• _ACTION ITEM_:
The response must contain each line of the material that holds "swatch".

• _DATASET RECORDS_:
____________
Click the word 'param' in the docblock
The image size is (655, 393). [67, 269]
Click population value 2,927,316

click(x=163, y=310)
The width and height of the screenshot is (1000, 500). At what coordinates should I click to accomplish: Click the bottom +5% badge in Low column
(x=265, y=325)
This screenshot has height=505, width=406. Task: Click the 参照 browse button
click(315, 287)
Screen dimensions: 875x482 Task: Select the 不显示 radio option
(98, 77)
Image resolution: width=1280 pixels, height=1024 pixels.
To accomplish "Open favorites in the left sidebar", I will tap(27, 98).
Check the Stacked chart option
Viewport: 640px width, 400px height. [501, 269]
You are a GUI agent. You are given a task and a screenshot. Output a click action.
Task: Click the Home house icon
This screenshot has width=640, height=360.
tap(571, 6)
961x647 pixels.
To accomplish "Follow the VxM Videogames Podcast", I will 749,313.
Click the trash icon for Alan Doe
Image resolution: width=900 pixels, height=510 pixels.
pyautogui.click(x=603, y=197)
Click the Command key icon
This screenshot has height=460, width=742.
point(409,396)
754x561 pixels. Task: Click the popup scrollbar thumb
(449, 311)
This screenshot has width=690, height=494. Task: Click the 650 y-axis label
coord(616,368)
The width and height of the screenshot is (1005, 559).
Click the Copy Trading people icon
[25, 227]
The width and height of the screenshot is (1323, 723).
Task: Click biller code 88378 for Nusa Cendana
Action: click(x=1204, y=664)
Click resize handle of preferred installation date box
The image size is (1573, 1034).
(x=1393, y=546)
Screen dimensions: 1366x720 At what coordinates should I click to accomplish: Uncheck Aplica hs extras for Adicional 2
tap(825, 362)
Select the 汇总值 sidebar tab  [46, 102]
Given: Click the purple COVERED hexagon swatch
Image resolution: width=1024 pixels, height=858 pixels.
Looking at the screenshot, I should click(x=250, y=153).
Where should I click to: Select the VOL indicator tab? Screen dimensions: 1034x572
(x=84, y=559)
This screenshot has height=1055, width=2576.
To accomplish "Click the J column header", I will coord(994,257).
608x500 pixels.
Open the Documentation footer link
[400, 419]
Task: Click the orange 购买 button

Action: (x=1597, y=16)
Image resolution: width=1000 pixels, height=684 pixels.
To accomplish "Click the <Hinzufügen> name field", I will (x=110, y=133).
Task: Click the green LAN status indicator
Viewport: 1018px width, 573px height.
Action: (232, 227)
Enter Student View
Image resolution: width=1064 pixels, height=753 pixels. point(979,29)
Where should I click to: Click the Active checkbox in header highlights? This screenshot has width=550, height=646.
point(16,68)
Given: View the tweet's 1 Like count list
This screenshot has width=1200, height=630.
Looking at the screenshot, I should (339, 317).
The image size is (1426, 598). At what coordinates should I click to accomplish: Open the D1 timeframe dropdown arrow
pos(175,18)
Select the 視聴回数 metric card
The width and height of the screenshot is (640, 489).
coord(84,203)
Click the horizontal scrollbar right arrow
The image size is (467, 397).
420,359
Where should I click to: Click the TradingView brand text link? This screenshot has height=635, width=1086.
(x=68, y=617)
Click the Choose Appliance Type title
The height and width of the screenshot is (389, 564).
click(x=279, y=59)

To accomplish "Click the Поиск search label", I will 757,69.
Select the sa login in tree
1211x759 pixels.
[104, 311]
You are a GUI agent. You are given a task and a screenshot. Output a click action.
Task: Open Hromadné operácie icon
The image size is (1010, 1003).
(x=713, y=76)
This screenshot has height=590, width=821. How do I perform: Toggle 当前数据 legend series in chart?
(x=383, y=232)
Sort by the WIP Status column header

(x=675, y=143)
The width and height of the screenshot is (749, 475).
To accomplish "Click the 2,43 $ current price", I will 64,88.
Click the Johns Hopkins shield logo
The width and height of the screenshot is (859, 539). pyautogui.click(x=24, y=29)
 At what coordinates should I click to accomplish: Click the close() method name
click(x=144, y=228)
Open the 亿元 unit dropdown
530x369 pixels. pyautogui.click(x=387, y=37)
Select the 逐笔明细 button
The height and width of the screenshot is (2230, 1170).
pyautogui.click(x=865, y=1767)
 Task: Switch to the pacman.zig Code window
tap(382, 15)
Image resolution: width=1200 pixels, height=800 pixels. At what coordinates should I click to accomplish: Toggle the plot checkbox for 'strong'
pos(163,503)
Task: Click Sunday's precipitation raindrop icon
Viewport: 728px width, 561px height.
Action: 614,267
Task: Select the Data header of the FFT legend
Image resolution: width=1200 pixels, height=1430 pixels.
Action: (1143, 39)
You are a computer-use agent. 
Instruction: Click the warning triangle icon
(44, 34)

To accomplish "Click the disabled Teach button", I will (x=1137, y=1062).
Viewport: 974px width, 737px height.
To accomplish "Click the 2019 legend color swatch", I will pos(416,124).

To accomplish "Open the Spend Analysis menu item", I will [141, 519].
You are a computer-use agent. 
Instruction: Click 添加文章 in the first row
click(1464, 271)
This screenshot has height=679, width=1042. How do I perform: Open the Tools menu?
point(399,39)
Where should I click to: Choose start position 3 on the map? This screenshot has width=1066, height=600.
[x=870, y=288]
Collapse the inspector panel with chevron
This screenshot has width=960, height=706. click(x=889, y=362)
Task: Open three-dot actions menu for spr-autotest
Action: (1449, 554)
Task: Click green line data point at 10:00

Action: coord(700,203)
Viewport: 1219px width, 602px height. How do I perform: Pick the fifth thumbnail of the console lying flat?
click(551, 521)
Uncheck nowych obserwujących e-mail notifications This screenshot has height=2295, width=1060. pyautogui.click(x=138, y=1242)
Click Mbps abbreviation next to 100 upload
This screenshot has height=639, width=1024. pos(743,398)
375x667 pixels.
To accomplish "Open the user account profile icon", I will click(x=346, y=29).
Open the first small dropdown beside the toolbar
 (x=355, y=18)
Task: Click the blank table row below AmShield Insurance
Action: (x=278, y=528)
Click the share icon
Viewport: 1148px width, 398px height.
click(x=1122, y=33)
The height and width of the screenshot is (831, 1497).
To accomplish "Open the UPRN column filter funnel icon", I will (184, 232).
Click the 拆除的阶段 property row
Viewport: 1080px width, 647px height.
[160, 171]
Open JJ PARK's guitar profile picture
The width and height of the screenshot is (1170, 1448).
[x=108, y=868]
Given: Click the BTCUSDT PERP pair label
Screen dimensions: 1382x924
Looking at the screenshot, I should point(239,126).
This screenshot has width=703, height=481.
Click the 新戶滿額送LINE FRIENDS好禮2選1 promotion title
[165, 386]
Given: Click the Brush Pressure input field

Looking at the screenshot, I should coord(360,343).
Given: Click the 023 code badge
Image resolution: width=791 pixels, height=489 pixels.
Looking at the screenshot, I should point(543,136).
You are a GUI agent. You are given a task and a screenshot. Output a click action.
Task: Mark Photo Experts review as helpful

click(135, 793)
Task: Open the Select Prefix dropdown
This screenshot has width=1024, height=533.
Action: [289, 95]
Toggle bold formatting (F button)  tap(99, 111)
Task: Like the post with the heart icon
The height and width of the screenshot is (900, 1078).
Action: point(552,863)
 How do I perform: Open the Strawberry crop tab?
____________
• _RESULT FOR THIS EXERCISE_:
Given: Click the purple COVERED hexagon swatch
To accomplish "Click the 2019 legend color swatch", I will pos(416,124).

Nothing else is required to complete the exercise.